→ **Task directions**
Arrange the lines starting at the one containing "Where should I click to: Select Opened" and ending at the one containing "point(654,214)" as a Markdown table with the columns Number and Text, skipping any blank lines.

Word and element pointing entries
========
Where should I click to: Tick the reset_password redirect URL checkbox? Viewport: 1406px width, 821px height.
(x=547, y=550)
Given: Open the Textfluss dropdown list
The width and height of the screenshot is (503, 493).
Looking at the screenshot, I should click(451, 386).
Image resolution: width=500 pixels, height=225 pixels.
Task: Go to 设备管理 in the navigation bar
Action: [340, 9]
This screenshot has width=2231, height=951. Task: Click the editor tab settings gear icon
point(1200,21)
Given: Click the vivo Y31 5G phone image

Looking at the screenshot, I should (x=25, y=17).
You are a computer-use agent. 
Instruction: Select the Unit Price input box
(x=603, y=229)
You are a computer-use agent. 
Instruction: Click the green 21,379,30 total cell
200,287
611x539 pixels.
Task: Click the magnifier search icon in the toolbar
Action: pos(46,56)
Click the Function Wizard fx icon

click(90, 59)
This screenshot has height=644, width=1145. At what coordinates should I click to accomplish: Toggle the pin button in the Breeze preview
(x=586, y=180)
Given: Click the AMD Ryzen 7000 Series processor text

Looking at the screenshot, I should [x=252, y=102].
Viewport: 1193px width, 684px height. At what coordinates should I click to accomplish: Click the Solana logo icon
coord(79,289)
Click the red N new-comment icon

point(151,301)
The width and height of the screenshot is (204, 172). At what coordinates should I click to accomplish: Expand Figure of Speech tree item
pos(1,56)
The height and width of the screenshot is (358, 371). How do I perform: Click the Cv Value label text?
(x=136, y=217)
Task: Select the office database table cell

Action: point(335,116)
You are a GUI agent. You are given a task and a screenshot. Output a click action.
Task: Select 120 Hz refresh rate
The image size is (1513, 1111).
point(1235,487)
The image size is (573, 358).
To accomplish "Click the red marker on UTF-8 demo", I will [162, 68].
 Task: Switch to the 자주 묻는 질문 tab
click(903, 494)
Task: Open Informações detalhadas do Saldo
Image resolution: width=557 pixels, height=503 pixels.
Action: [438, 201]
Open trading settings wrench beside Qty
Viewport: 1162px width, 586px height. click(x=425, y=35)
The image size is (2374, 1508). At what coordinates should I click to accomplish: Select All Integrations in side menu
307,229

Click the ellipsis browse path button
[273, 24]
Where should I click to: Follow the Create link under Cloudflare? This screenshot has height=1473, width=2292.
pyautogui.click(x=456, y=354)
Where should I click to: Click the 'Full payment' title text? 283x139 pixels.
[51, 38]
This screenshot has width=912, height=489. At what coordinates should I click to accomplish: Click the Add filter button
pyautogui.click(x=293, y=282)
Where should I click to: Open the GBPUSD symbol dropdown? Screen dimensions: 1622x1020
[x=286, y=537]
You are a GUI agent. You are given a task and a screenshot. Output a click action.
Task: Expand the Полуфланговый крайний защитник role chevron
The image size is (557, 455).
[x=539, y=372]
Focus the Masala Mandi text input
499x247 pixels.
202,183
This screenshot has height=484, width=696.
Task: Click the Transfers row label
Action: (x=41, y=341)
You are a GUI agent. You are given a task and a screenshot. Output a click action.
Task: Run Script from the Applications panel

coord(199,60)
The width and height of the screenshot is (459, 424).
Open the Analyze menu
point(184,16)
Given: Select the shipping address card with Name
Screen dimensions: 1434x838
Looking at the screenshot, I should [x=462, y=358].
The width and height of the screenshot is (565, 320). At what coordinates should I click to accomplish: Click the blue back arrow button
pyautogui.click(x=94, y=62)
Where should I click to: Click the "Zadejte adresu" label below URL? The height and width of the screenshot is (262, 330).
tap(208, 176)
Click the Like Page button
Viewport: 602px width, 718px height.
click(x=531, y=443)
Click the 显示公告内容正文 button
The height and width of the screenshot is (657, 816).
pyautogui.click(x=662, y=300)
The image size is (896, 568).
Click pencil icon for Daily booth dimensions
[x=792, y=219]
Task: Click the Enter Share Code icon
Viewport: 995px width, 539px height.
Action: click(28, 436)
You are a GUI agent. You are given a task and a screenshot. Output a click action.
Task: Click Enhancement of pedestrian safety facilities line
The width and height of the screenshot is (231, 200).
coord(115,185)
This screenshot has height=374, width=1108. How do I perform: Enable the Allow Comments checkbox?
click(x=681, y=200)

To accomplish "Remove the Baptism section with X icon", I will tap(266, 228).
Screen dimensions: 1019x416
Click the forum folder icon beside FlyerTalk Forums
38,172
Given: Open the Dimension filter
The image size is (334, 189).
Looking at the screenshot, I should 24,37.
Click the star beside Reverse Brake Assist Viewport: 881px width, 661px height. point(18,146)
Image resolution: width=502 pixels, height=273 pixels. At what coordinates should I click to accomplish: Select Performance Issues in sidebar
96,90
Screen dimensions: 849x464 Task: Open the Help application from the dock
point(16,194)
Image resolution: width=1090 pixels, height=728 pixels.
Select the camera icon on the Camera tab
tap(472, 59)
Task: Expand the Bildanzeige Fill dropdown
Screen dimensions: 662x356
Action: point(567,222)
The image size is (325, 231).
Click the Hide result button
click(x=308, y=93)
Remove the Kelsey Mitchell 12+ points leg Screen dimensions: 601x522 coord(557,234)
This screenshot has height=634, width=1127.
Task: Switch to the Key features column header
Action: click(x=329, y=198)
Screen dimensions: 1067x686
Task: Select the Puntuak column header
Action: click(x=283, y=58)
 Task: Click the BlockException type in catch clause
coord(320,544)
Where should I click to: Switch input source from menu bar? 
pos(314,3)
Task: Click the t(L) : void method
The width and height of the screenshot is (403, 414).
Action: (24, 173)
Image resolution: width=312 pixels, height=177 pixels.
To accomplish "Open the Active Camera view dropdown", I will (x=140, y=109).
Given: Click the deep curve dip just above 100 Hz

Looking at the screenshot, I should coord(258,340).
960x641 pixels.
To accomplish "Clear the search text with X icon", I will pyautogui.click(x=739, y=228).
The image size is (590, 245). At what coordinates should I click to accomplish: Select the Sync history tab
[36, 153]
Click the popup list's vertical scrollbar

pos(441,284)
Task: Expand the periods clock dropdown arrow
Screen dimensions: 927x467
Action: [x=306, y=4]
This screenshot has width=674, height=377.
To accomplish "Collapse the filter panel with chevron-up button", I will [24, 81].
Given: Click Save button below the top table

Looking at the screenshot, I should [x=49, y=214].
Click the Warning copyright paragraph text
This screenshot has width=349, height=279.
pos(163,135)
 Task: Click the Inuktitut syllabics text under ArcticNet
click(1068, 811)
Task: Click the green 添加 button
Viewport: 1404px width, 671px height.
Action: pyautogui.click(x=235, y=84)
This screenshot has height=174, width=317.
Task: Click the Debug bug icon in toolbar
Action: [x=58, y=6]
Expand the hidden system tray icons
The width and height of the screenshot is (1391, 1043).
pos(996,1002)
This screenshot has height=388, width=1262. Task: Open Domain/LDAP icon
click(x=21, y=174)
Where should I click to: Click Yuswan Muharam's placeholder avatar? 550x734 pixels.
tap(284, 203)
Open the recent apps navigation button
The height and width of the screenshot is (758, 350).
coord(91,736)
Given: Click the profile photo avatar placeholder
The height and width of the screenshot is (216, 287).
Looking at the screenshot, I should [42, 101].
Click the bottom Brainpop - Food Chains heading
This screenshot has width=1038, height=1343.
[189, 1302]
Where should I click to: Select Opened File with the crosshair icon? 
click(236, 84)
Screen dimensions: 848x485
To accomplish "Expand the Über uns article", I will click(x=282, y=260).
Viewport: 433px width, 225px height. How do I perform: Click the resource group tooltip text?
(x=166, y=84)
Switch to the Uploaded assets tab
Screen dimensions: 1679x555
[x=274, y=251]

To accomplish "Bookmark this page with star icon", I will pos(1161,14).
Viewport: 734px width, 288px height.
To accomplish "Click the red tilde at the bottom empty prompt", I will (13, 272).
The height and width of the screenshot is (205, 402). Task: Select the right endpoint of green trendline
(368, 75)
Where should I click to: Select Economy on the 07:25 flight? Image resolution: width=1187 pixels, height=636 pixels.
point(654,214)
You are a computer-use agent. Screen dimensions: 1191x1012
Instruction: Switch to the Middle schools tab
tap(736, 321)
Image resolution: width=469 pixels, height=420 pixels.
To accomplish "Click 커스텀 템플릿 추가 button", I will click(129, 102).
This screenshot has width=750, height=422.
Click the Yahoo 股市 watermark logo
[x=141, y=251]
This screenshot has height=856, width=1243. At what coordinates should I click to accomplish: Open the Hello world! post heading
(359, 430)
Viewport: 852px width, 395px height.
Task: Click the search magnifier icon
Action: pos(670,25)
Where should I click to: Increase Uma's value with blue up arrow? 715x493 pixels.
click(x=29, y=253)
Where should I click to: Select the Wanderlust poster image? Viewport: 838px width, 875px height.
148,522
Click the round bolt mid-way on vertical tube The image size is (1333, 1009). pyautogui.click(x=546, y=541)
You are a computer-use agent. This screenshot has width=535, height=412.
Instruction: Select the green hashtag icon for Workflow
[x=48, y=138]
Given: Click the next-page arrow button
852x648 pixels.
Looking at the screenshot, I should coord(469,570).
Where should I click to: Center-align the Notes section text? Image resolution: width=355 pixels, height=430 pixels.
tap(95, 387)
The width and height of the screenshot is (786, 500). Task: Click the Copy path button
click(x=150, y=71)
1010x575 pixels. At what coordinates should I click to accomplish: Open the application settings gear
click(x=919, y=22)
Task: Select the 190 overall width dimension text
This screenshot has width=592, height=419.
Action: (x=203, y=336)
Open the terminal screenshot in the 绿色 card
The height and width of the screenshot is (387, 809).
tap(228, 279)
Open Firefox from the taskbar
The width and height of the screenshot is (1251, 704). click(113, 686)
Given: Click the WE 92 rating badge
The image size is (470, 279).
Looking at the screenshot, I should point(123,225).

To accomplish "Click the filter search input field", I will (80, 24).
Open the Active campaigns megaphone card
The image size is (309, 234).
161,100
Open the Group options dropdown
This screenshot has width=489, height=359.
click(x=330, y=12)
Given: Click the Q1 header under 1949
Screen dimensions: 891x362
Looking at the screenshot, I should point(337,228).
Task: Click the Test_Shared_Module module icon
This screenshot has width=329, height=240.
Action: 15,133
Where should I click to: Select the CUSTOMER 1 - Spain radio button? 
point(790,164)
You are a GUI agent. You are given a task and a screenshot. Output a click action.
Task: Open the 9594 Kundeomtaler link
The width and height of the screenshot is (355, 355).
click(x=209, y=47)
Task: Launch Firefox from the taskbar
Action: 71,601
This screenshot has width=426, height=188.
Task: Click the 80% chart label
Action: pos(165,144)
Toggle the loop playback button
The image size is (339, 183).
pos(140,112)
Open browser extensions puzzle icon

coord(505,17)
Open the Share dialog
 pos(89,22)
========
→ **Problem solution**
| Number | Text |
|---|---|
| 1 | Where should I click to: Select Opened File with the crosshair icon?  |
| 2 | click(236, 84) |
| 3 | Screen dimensions: 848x485 |
| 4 | To accomplish "Expand the Über uns article", I will click(x=282, y=260). |
| 5 | Viewport: 433px width, 225px height. How do I perform: Click the resource group tooltip text? |
| 6 | (x=166, y=84) |
| 7 | Switch to the Uploaded assets tab |
| 8 | Screen dimensions: 1679x555 |
| 9 | [x=274, y=251] |
| 10 | To accomplish "Bookmark this page with star icon", I will pos(1161,14). |
| 11 | Viewport: 734px width, 288px height. |
| 12 | To accomplish "Click the red tilde at the bottom empty prompt", I will (13, 272). |
| 13 | The height and width of the screenshot is (205, 402). Task: Select the right endpoint of green trendline |
| 14 | (368, 75) |
| 15 | Where should I click to: Select Economy on the 07:25 flight? Image resolution: width=1187 pixels, height=636 pixels. |
| 16 | point(654,214) |